▶ **Your goal**
Check each line of the listing for the string "agent", then state how many lines have it. Only the number is wanted.

---

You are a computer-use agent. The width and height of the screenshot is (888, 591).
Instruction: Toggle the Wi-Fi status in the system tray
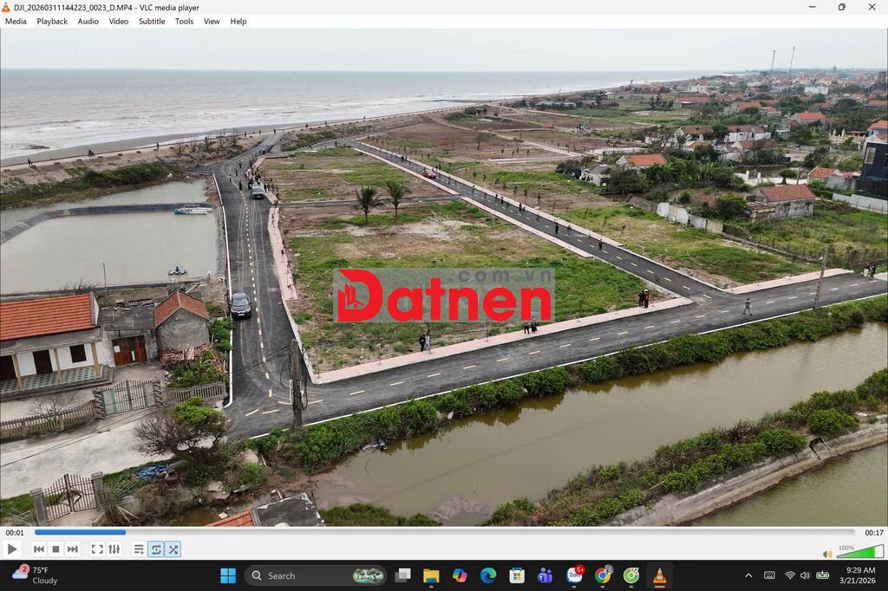tap(790, 575)
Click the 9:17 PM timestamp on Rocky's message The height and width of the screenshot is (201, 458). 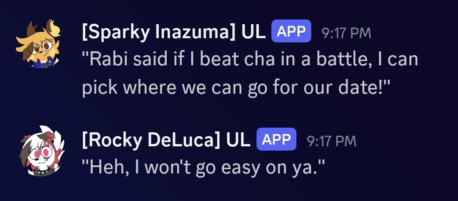click(332, 140)
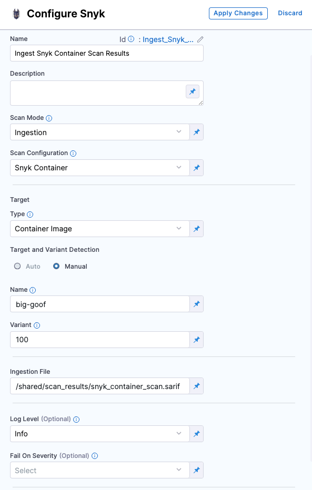
Task: Click the pin icon beside Scan Mode
Action: click(x=197, y=132)

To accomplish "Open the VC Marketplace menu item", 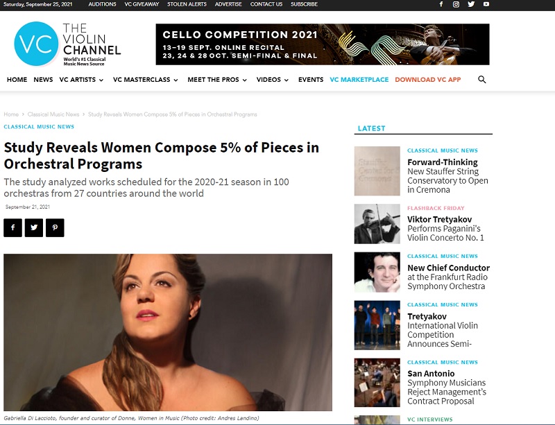I will tap(359, 80).
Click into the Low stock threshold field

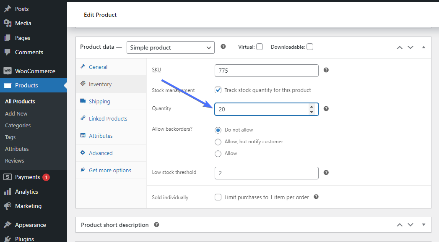(x=266, y=173)
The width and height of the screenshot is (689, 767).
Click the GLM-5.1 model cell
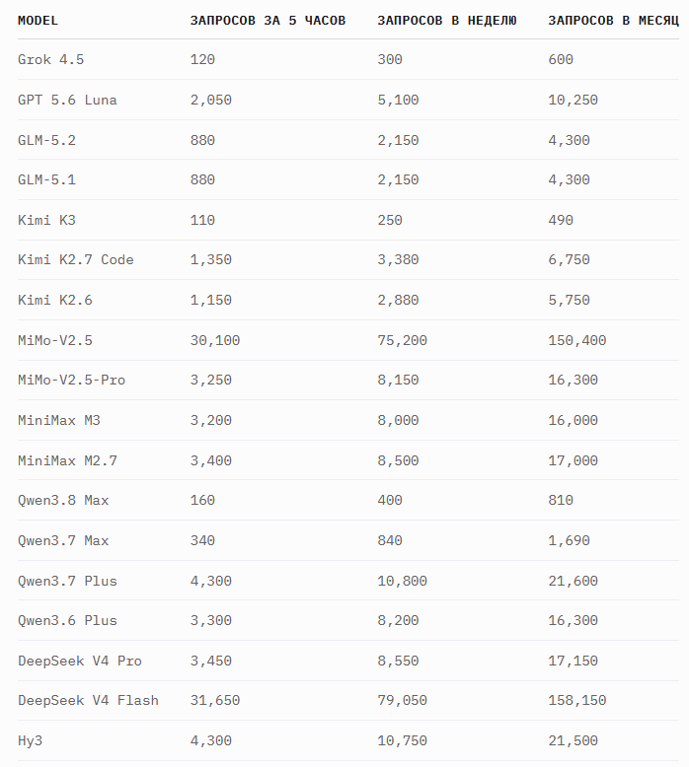point(47,180)
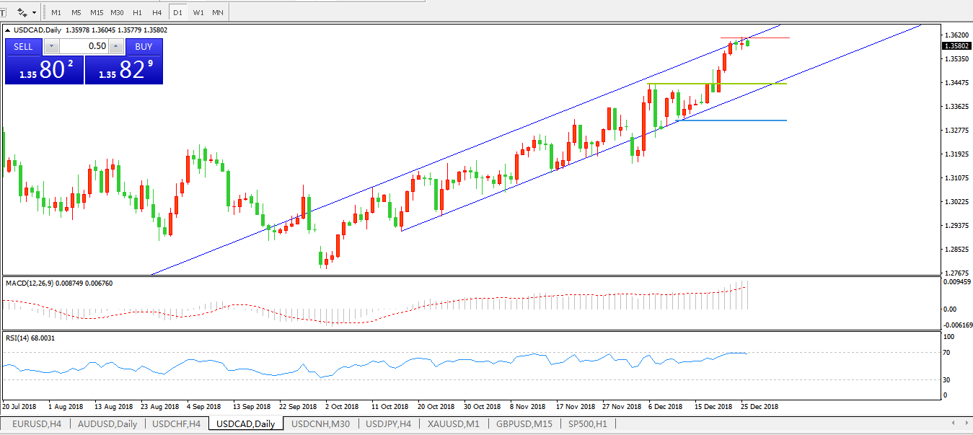973x435 pixels.
Task: Open dropdown arrow beside arrows tool
Action: point(35,13)
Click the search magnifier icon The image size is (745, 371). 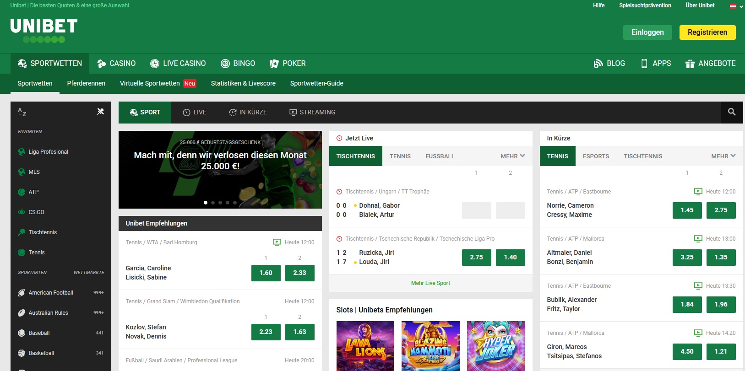point(732,112)
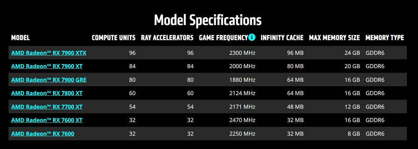Open the AMD Radeon RX 7600 link

(x=43, y=134)
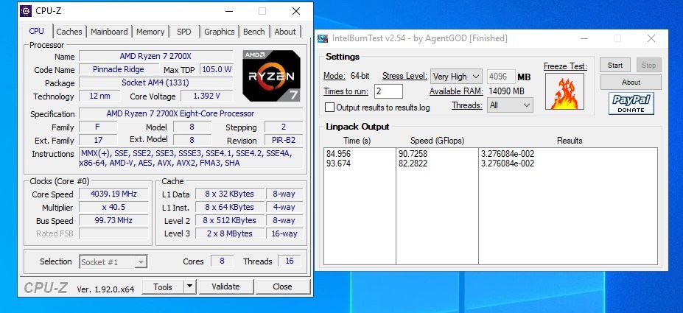Click the AMD Ryzen 7 logo
This screenshot has height=313, width=683.
pyautogui.click(x=271, y=76)
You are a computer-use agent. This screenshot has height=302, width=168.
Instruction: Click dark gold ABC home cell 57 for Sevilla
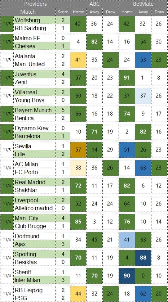pyautogui.click(x=78, y=150)
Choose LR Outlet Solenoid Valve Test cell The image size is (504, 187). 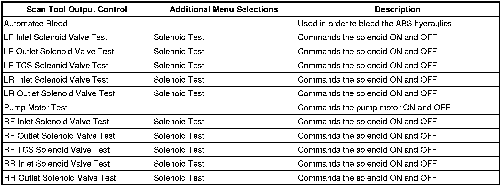coord(60,94)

---

▶ **Reply to the task**
2